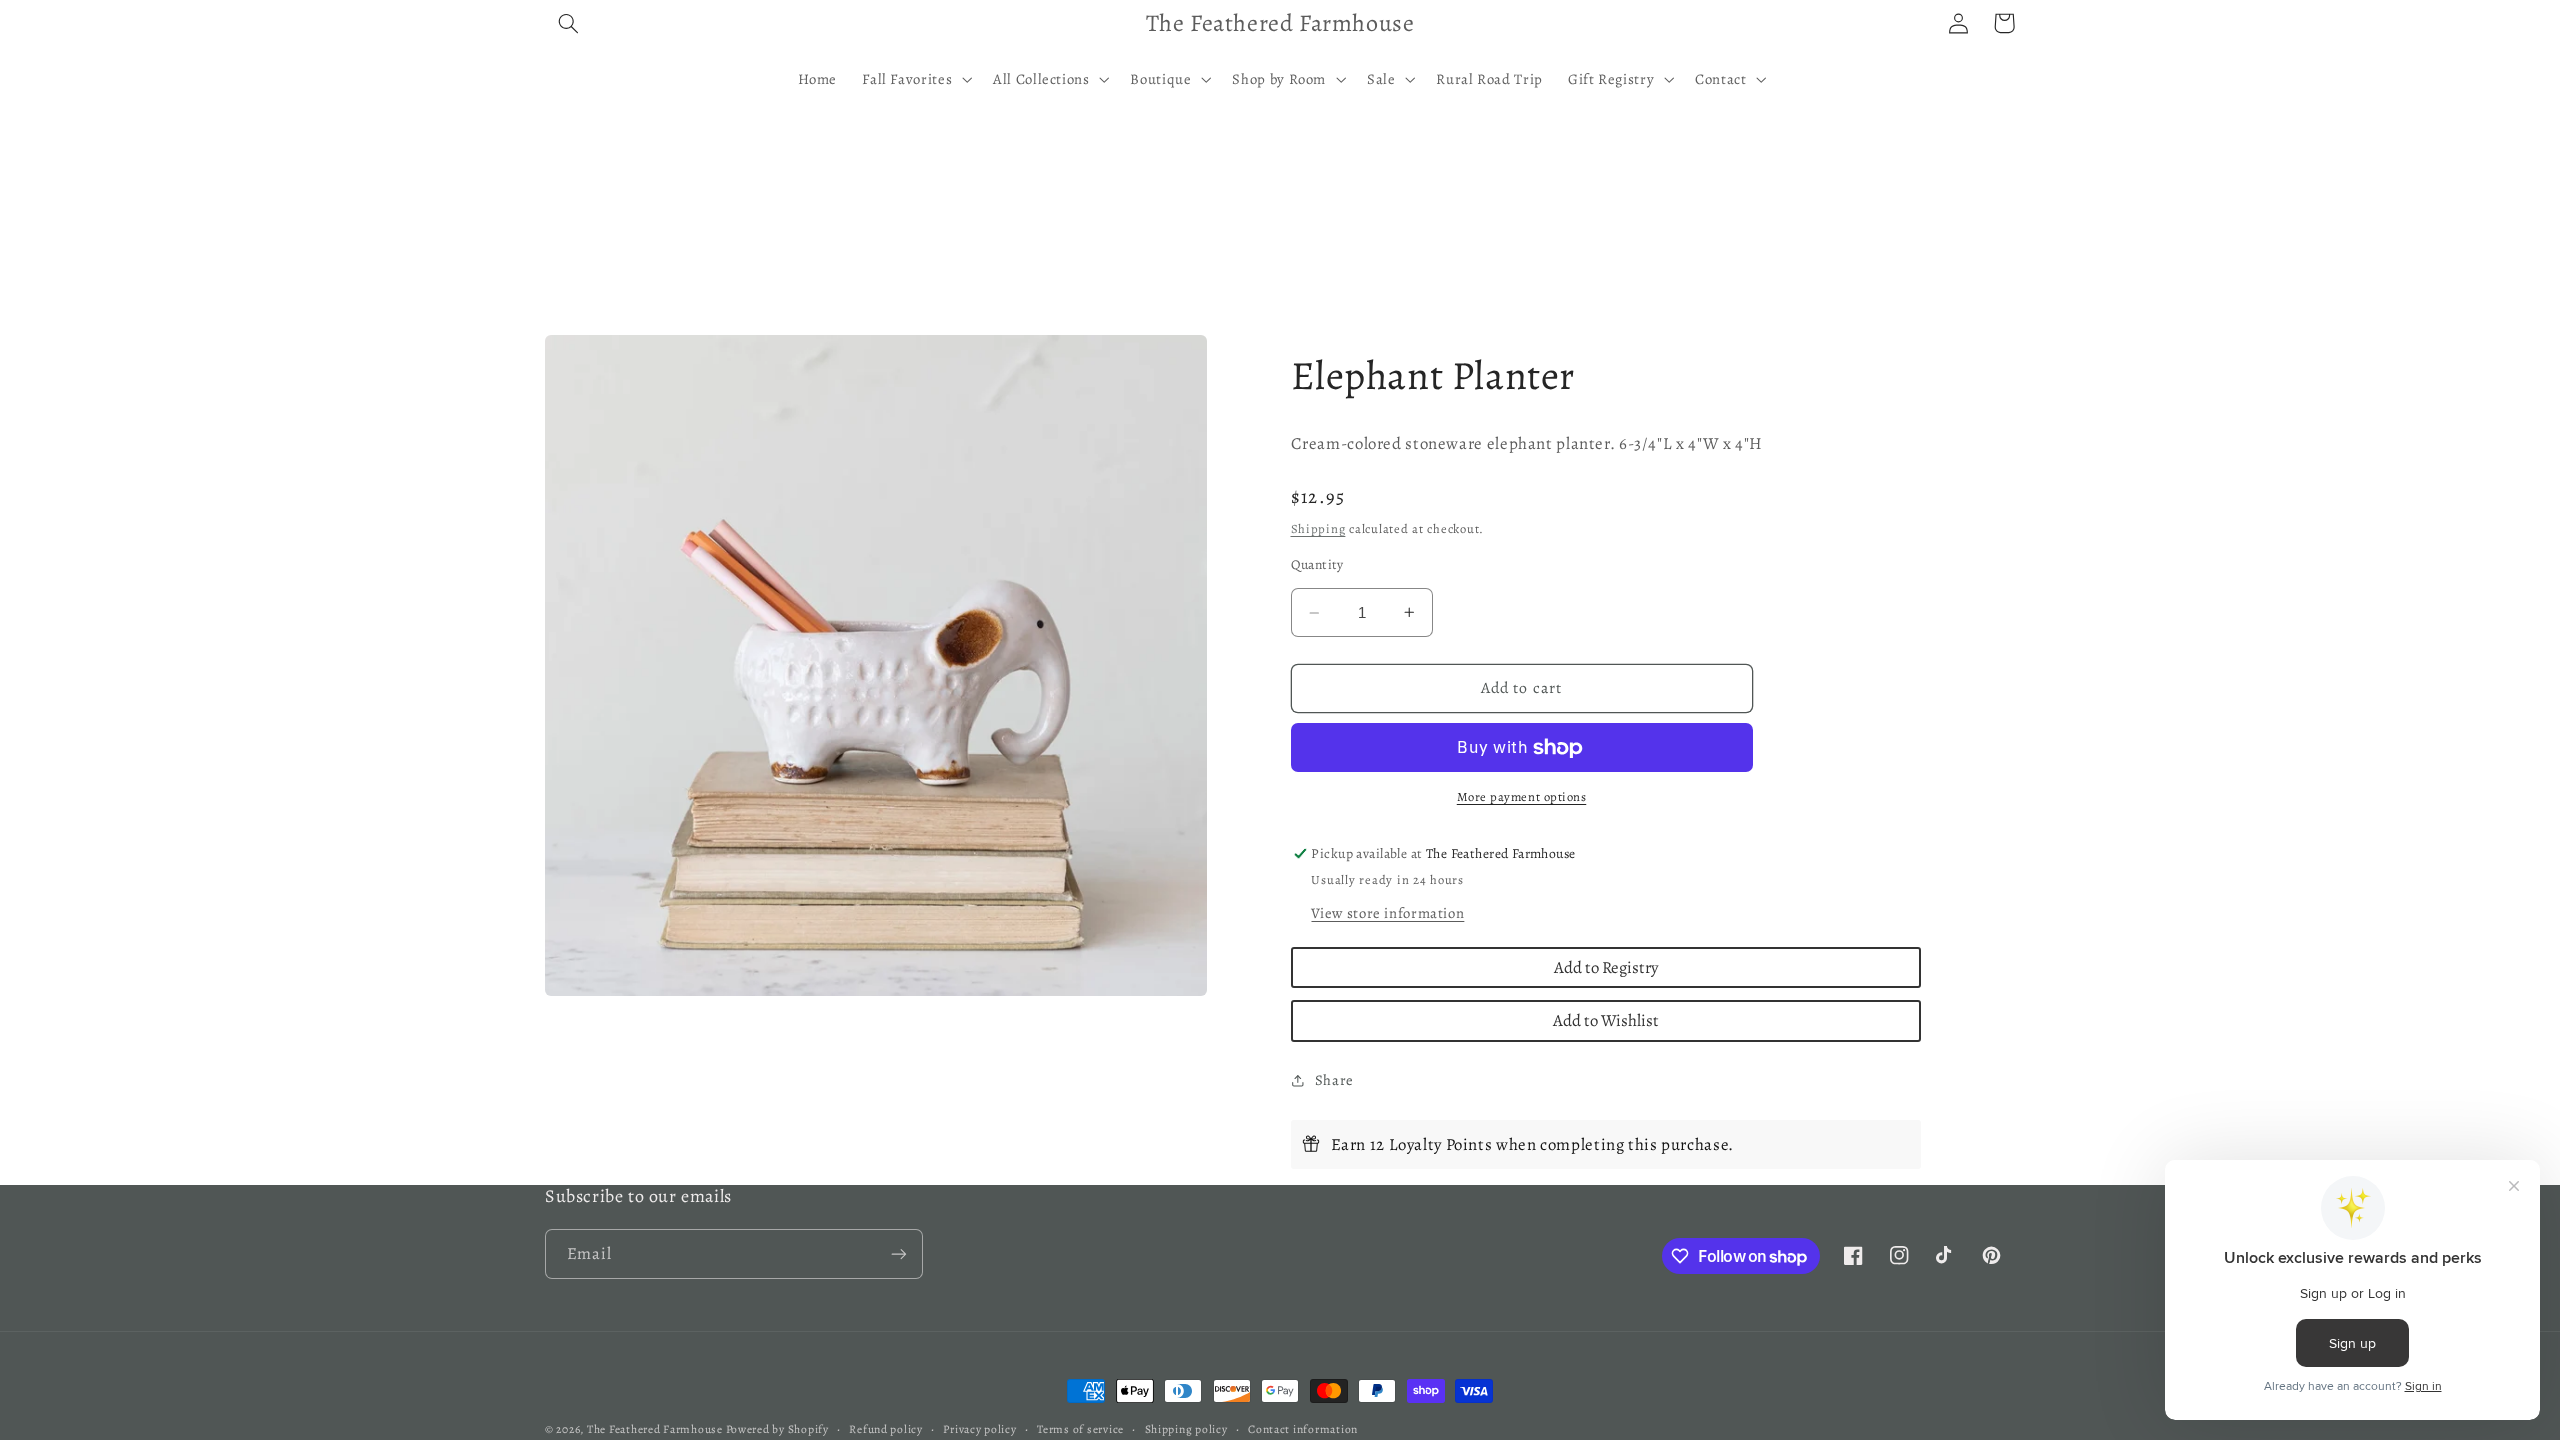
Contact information (1303, 1429)
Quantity (1317, 564)
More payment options (1522, 796)
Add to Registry (1606, 967)
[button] (568, 23)
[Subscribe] (899, 1253)
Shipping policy (1186, 1429)
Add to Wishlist (1606, 1020)
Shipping (1318, 528)
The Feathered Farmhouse (656, 1429)
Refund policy (886, 1429)
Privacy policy (979, 1429)
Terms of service (1080, 1429)
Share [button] (1334, 1080)
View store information (1387, 913)
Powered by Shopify (777, 1429)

====================

- _Task instructions_: An exact, picture-free copy of the entries is required.

- _Answer_:
Contact information (1303, 1429)
Quantity (1317, 564)
More payment options (1522, 796)
Add to Registry (1606, 967)
[button] (568, 23)
[Subscribe] (899, 1253)
Shipping policy (1186, 1429)
Add to Wishlist (1606, 1020)
Shipping (1318, 528)
The Feathered Farmhouse (656, 1429)
Refund policy (886, 1429)
Privacy policy (979, 1429)
Terms of service (1080, 1429)
Share [button] (1334, 1080)
View store information (1387, 913)
Powered by Shopify (777, 1429)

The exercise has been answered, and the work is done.